Cheesy Italian Biscuit Balls
1 can Pillsbury Grands Flaky Layers biscuits
1 ball fresh Mozzarella cheese
1⁄4 cup olive oil
1 teaspoon Italian seasoning
1⁄4 cup grated Parmesan cheese
Open canned biscuits and separate the tops and the bottoms.
Place a pinch of Mozzarella cheese on the bottom layers and put tops back on, pinching edges together to seal.
Brush tops with olive oil, dust with seasoning and sprinkle with Parmesan.
Bake for 15 to 20 minutes at 350 degrees. Serve with pasta.
Breanna’s Cheesecake Bites
1 (17-ounce) package Pillsbury gingerbread cookie mix
1⁄4 cup self-rising flour
4 ounces cream cheese, room temp
2 cups powdered sugar
1 teaspoon vanilla flavoring
Prepare gingerbread cookie mix according to package directions, adding flour to thicken the dough.
Roll 2 tablespoons dough into balls and place in a mini muffin pan. Make wells in each ball, for filling later.
In a large bowl, beat cream cheese and sugar and stir in vanilla.
Place mixture in a piping bag and pipe 1 tablespoon or so into the well of each cookie.

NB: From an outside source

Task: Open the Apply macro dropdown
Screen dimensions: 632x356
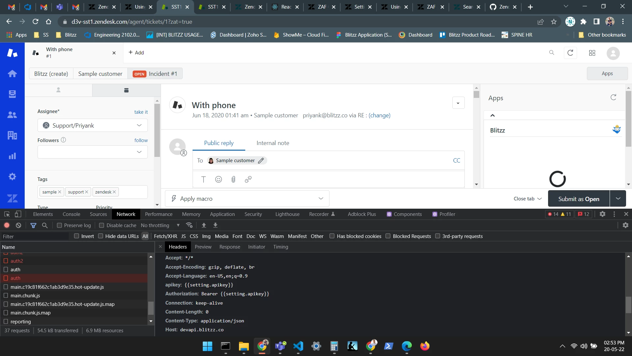Action: (247, 198)
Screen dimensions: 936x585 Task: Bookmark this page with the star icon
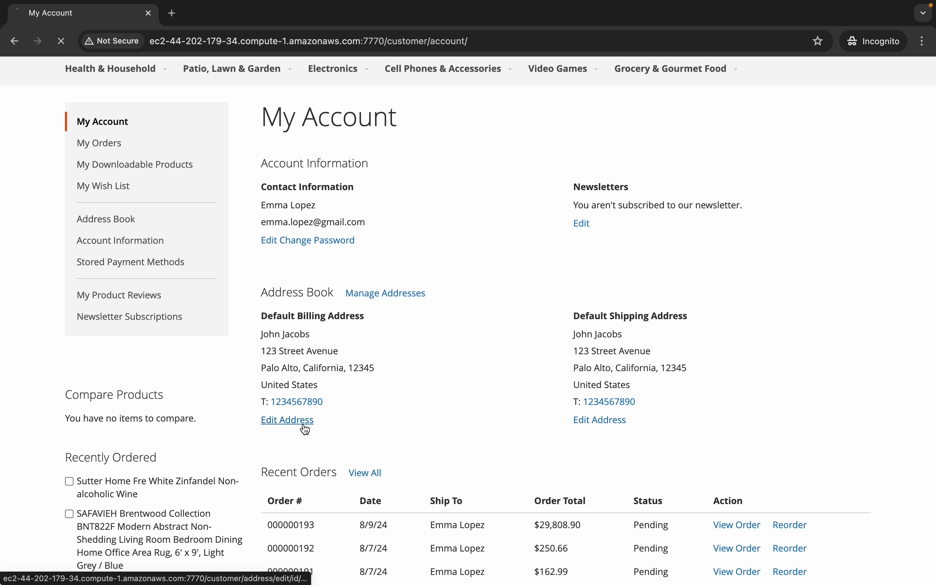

Bake for 9 minutes or until a toothpick comes out almost clean when inserted in the cookie part. Let cool completely before removing from pan.
1 (36-ounce) jar pasta sauce
11⁄2 pounds ziti pasta, cooked and drained
1 pound hot sausage, cooked and drained
1 pound mild sausage, cooked and drained
2 cups shredded Provolone cheese
1 (15-ounce) container ricotta cheese, drained
3 cups shredded Mozzarella cheese
A handful of fresh chopped basil
Preheat oven to 350 degrees.
In a deep 9×13-inch baking dish, spoon just enough pasta sauce to cover the bottom of the dish and keep pasta from sticking. Pour half of the pasta in the dish and top with half the cooked sausage, half the Provolone and half of the ricotta (pinch off into small balls).
Top with half the Mozzarella and half of the basil. Cover with sauce. Repeat layers.
Bake until heated through and cheese is golden and bubbly, about 30 minutes.
Double Streusel Coffee Cake
2⁄3 cup Bisquick
2⁄3 cup packed brown sugar
1 teaspoon ground cinnamon
3 tablespoons cold butter
2 cups Bisquick
1⁄2 cup milk (may need more)
2 tablespoons sugar
11⁄2 teaspoons vanilla
Preheat oven to 375 degrees. Spray bottom and sides of 9-inch round cake pan with cooking spray. In small bowl, mix 2⁄3 cup Bisquick mix, the brown sugar and cinnamon. Cut in butter, using pastry blender (or pulling 2 table knives through ingredients in opposite directions), until crumbly; set aside.
In medium bowl, stir coffee cake ingredients until blended (you may need to add a bit more milk to make spreading easier). Spread about 1 cup of the batter in pan. Sprinkle with about 3⁄4 cup of the streusel. Drop remaining batter over top of streusel; spread carefully over streusel. Sprinkle remaining streusel over top.
Bake 20 to 24 minutes or until golden brown. Let stand 30 minutes before serving. Serve warm or cool.
Ahead-of-Time Mashed Potatoes
3 pounds white potatoes, peeled and chunked
6 ounces cream cheese, cubed
1 cup sour cream
2 to 4 tablespoons butter or margarine
2 tablespoons chopped chives
Cook potatoes in boiling water until tender. Drain.
In a large mixing bowl, beat potatoes until fluffy. Add cream cheese and sour cream and continue to mix until smooth. Pour potatoes into a lightly greased 2-quart covered casserole.
Refrigerate until ready to bake (will keep three days in fridge).
When ready to bake, preheat oven to 350 degrees. Dot potatoes with butter or margarine. Sprinkle chives over the top. Bake 30 to 40 minutes or until heated through.